4. Is WETI a joke? Of course it is. And hopefully a pretty good one. WETI is to SETI as Douglas Adams is to Olaf Stapledon. So, please feel free to laugh. But it is a double-edged sword. WETI also raises a very relevant point. To quote Chris Lintott: “WETI is both brilliant and completely mad.” This is important to understand.

5. If we are humble about our technological capabilities, we have to accept the very real possibility that they find us before we find them. It has only been about a century since humanity has acquired the capability to communicate with the rest of the Universe. This is very short compared to the age of the Universe. Other civilisations may be in a different league, technologically, scientifically, and philosophically.

6. It is presumptuous to assume that we will have control over the first contact with alien intelligence.
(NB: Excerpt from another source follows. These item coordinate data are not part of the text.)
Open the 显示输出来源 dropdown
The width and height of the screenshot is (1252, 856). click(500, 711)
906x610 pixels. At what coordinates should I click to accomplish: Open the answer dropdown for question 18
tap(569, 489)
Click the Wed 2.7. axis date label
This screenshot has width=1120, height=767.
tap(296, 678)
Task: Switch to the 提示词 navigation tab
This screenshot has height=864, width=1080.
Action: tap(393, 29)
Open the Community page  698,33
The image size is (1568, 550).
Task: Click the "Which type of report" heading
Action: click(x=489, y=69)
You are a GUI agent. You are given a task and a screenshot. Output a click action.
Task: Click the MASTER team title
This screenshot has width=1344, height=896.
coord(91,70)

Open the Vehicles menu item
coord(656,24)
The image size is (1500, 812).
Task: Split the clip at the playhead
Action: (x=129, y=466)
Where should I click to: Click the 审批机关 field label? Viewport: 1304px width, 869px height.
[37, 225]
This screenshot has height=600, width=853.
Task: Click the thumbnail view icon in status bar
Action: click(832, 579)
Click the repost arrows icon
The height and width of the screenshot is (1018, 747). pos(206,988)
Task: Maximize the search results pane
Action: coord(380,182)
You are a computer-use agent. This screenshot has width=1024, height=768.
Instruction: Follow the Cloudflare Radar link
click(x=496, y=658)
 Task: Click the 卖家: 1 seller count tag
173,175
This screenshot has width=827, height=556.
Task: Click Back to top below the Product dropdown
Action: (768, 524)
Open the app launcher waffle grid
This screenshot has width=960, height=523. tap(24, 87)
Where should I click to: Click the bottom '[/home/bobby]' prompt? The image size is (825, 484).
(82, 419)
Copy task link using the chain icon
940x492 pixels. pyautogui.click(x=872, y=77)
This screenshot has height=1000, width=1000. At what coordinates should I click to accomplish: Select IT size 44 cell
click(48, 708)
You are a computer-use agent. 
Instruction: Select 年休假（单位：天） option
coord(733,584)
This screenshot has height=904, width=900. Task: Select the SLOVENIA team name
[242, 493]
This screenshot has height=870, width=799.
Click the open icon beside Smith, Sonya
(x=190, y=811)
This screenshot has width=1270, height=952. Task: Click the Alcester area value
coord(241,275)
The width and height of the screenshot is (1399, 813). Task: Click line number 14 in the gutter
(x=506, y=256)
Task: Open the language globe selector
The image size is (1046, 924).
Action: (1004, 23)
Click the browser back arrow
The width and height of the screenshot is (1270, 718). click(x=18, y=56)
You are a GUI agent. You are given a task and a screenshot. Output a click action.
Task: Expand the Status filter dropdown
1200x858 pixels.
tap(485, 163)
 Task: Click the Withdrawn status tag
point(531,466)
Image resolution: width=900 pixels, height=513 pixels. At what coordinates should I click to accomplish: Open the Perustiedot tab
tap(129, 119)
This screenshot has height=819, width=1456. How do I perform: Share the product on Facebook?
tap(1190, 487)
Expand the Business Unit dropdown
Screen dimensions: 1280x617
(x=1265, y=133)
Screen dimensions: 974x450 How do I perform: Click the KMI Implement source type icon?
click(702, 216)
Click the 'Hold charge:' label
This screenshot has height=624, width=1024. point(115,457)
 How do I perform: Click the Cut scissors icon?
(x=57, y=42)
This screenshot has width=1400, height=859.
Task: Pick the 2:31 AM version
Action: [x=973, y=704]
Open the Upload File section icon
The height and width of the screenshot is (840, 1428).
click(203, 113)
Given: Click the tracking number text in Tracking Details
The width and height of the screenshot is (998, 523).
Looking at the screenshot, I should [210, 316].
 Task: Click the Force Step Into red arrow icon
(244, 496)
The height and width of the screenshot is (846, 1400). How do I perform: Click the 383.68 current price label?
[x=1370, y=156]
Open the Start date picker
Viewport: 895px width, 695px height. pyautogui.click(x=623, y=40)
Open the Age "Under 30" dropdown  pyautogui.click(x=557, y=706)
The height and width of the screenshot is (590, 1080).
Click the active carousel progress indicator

ETI might colonize us, they might domesticate us, they might put us in zoos or they might kill us. Maybe the first contact will be an awkward accident that wipes out humanity. We might not be in control. They might not be in control either.

7. Searching or waiting for ETI is an interdisciplinary endeavour, with contributions from science, humanities, and arts. It is also incredibly complex. We don’t know anything. We cannot conduct experiments, because our subject has free will and the ability to interfere with our setup and to overwrite our assumptions. Our research may tell us more about us than about our subject. SETI and WETI are at the fringe of science, but in the middle of society. Embrace the fringe.

8. WETI is connected to a real global cultural phenomenon. The majority of the world population believes that extraterrestrials exist and want to know about them. About a fifth of all men and women on all continents actually believe that aliens have visited the Earth. These people are not stupid. They are not crazy either, maybe misguided, but not crazy. Belief in extraterrestrial intelligence is about to become more widespread than belief in immaterial gods. That curiosity about ETI is meaningful.

9. WETI has been very successful to engage the public. We have hundreds of followers on Twitter, hundreds of likes on Facebook, and by now more than thousand people have downloaded a signed certificate confirming their membership in what we call the Effortless Action Committee. This doesn’t come with membership fees or duties or regular spam email and is in this sense much more pleasant than other committees. The WETI army is growing every day.

10. Serious research is hard work and hard work is in conflict with the rather laid-back nature of waiting. Because our employees are truly committed to the passive exploration of the Universe, it is somewhat doubtful that the WETI institute will ever be an active research hub. Perhaps the message of WETI is rather that learning something about the Universe does not require a university degree or a well-funded research team. Every hour that is spent in lazy contemplation adds a bit of information to the exploration of alien lifeforms. In that sense, WETI becomes more a way of life than a science project.